O instrumento de trabalho da Psicanálise é o inconsciente e, se ele "é estruturado como uma linguagem", isso não quer dizer que ele seja uma linguagem, que permita uma leitura com a significação ausente do discurso consciente, ou seja, do discurso produzido pelos historiadores; que esse discurso complemente dando sentido a uma lacuna ou uma falta. O inconsciente não se dá a conhecer. O que ele tem como suporte são os representantes recalcados que se apresentam na cadeia do discurso do sujeito.
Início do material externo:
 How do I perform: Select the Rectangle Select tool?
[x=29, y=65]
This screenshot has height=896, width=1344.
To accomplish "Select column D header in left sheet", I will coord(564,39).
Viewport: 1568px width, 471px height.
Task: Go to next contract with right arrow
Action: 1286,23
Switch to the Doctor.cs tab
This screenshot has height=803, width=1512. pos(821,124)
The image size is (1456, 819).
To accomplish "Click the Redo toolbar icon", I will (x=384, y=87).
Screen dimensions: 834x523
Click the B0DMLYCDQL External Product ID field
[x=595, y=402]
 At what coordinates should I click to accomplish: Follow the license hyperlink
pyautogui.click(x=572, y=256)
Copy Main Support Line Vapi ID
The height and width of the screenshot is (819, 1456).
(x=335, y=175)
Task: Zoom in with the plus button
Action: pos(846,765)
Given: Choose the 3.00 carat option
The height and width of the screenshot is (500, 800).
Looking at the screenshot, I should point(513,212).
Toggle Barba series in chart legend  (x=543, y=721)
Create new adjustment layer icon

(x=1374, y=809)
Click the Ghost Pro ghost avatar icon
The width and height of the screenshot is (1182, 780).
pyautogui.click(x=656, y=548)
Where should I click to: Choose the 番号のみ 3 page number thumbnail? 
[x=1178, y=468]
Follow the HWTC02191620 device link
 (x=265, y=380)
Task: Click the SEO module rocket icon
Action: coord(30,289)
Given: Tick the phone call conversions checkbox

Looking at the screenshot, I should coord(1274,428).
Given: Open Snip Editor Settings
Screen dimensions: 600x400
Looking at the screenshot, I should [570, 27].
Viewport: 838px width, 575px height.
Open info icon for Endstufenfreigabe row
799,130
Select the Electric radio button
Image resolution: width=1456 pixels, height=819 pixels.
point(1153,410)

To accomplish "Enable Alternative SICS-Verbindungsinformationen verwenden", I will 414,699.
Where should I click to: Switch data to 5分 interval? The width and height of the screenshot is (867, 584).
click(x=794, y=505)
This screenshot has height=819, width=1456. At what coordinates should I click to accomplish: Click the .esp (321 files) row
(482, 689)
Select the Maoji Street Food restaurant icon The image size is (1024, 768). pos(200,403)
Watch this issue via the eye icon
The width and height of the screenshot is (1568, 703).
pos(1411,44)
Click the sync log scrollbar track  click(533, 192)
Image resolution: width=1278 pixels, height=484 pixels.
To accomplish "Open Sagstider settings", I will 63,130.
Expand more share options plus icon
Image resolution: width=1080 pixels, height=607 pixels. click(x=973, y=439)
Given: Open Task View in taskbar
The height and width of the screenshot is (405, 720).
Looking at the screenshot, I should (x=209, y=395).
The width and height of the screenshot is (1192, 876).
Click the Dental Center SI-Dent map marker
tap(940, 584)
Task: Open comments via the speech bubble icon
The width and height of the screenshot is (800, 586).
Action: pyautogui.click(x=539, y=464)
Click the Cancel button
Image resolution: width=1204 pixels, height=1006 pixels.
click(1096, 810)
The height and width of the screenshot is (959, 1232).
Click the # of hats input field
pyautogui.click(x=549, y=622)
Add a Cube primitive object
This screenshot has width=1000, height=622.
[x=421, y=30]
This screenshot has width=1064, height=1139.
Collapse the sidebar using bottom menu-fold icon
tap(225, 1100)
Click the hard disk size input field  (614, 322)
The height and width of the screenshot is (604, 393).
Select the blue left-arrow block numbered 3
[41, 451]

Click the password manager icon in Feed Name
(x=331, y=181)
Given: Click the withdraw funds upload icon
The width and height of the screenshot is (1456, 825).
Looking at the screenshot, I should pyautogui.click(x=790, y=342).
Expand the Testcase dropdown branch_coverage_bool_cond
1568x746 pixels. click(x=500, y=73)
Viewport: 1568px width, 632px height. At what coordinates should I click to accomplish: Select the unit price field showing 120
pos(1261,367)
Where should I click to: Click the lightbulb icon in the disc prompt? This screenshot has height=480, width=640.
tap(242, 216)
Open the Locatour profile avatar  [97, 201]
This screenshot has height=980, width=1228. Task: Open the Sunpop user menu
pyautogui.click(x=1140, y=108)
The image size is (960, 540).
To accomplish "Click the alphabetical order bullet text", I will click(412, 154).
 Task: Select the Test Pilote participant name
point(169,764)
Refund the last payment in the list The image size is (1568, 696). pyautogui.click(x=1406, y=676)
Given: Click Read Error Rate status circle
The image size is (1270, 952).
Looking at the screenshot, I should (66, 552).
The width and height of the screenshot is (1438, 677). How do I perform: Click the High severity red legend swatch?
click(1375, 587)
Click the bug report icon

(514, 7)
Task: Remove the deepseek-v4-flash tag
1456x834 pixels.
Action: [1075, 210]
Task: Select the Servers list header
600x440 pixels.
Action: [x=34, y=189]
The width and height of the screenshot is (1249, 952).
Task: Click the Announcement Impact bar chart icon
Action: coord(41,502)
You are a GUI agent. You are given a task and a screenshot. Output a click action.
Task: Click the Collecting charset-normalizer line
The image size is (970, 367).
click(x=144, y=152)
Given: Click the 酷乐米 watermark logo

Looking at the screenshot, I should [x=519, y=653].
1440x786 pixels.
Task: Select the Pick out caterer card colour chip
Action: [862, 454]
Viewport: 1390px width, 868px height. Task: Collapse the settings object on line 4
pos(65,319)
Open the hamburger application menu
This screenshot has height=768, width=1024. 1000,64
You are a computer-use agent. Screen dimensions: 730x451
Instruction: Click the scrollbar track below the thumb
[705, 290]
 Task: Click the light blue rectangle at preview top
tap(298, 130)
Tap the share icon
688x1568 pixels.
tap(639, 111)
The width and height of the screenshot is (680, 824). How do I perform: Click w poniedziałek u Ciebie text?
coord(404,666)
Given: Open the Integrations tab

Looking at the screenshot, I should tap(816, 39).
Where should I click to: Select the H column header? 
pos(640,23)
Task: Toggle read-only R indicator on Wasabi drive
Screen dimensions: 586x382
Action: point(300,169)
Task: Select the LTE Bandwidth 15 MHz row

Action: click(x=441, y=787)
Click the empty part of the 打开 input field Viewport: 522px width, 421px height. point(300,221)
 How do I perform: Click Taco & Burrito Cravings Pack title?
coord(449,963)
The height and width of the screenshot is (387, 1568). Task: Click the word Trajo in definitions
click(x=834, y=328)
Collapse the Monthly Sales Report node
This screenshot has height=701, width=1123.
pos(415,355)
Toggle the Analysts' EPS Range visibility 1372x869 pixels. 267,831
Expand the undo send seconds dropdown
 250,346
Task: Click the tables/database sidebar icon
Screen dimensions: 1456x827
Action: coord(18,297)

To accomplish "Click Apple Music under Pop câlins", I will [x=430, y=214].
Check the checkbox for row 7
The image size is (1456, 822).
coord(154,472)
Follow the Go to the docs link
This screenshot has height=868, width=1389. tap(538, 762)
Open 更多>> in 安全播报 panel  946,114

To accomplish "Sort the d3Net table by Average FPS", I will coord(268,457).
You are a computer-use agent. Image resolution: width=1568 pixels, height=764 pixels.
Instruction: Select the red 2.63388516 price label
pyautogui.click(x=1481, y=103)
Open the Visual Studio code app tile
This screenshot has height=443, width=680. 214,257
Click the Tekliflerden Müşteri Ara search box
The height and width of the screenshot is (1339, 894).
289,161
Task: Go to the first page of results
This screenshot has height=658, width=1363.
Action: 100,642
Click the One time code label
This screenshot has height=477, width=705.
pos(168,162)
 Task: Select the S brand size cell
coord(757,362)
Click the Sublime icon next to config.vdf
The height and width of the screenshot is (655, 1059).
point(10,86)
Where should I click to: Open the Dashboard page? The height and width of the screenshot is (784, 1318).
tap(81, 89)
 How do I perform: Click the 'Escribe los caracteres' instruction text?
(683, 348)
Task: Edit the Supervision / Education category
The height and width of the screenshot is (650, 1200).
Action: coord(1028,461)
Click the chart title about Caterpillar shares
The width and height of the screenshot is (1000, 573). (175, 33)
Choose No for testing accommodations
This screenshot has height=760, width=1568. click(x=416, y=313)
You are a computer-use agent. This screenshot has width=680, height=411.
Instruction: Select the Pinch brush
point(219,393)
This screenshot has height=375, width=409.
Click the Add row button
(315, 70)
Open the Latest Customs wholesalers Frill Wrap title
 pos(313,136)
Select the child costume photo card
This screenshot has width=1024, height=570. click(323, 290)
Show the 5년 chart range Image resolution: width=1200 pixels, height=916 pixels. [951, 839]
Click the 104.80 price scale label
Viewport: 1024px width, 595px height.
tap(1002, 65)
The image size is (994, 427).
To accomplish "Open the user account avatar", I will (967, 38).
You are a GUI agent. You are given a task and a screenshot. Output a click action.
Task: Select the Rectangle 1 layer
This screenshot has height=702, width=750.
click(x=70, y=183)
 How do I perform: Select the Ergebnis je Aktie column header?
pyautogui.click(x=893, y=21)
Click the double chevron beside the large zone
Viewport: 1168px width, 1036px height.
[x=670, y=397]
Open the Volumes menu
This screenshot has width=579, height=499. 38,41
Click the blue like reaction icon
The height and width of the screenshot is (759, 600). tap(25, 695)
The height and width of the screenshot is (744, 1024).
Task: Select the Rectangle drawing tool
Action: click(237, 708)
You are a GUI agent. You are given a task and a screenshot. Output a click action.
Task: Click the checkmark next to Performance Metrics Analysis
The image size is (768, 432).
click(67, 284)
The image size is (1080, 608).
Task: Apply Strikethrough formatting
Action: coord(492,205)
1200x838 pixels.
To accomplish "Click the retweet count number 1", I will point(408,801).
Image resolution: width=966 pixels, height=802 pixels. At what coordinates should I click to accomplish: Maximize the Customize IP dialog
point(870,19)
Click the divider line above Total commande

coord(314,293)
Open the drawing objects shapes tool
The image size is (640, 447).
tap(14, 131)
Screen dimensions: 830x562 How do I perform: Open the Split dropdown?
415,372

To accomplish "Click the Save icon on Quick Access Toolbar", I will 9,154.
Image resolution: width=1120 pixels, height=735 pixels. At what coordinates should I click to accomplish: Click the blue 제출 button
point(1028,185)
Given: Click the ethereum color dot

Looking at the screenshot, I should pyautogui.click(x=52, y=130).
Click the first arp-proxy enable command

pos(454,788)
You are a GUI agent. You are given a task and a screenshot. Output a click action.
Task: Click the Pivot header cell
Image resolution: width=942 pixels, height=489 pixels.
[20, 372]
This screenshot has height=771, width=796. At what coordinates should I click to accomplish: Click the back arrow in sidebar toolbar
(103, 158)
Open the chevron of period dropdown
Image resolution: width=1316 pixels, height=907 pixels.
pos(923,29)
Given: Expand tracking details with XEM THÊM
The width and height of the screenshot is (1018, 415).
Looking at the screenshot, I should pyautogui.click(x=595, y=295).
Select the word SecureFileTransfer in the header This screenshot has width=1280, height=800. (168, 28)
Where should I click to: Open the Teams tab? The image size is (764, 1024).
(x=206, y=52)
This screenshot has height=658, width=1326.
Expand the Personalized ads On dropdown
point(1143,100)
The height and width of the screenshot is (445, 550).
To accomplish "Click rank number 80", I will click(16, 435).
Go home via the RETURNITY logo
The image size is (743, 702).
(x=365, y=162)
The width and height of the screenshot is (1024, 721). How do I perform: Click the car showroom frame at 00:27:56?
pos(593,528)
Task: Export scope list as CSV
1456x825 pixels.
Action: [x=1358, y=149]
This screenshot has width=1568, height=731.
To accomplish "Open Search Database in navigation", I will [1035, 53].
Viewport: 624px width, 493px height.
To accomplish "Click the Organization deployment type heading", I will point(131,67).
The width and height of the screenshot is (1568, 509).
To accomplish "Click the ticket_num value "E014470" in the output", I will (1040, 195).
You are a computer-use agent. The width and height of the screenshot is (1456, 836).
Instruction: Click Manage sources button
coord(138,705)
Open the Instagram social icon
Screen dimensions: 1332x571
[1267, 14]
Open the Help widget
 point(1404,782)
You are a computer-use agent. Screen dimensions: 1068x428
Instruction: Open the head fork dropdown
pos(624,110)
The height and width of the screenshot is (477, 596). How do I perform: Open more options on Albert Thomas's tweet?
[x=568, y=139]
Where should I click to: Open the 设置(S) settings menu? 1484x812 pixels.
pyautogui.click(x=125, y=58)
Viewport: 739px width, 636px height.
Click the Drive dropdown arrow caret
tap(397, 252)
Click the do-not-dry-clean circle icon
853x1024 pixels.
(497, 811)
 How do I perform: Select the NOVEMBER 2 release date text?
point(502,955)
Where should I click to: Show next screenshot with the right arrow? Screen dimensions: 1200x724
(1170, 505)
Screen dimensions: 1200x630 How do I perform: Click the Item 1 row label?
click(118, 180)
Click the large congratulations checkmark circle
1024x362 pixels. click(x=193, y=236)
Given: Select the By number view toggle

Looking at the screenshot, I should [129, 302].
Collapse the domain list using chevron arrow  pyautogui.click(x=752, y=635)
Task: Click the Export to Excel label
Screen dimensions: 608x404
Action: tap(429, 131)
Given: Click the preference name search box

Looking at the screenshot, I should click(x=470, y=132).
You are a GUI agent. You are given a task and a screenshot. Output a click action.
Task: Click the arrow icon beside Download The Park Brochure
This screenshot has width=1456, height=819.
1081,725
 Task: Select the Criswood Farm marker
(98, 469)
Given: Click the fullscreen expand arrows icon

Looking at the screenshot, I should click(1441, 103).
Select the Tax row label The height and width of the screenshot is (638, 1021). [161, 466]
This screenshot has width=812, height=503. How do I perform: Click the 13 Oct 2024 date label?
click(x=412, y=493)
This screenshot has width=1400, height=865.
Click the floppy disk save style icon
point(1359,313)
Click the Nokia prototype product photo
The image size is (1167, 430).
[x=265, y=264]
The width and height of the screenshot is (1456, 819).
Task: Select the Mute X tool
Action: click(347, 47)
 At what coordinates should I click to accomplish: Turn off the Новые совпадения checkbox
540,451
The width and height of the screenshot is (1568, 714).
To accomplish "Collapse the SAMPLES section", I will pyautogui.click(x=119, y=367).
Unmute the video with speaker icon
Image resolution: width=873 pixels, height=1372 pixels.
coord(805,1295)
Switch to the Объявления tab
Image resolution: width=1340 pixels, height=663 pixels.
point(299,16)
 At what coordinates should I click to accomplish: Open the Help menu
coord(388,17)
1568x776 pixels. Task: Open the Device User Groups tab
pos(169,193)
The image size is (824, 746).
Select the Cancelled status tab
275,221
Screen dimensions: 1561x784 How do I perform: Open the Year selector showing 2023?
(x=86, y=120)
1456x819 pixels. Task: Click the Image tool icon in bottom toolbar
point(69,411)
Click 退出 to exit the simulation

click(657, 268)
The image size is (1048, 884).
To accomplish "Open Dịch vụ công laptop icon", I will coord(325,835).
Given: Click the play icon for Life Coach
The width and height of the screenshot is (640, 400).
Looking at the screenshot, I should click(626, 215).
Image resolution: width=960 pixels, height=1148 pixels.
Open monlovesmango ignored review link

Beatriz Lavieri em Discurso histórico: esquecido que se lembra, memória que se esquece (1996), lembra-nos que, no Discurso de Roma (1966/2001), Lacan fala sobre a função primária e secundária da historização: a primeira, a função primária, romperia com essa ordem discursiva marcando uma falta na continuidade desse discurso. Para Lacan, a falta se produz noutra cena que é o inconsciente e que ex-siste ao campo do significado e das certezas. A segunda função, ela diz: "Penso que é para o que esses representantes recalcados constituem de marca histórica, de lacuna na História do sujeito, para o qual Lacan chama a atenção. Esse recalcado, estigma histórico, com a dimensão do objeto que lhe escapa, produz-se a cada momento discursivo. Mesmo mantido sob a amnésia no discurso histórico, ele retorna, insiste na repetição, sustentando vivo o desejo, sustentando o historiador, por assim dizer, historiando" (Lavieri, 1996). Eu ousaria questionar aqui: O sentido da História teria algo a ver com o recalque, pois se "o inconsciente é a História do sujeito", ele se inscreve em outra cena, como a parte ausente, como aquela que falta na disposição do discurso consciente. Seria esse o motivo que nos leva a pensar porque a História é sempre pensada e investigada permanentemente? A repetição marca a lacuna na História do sujeito e, por isso, faz-se e refaz-se, permanentemente, a História.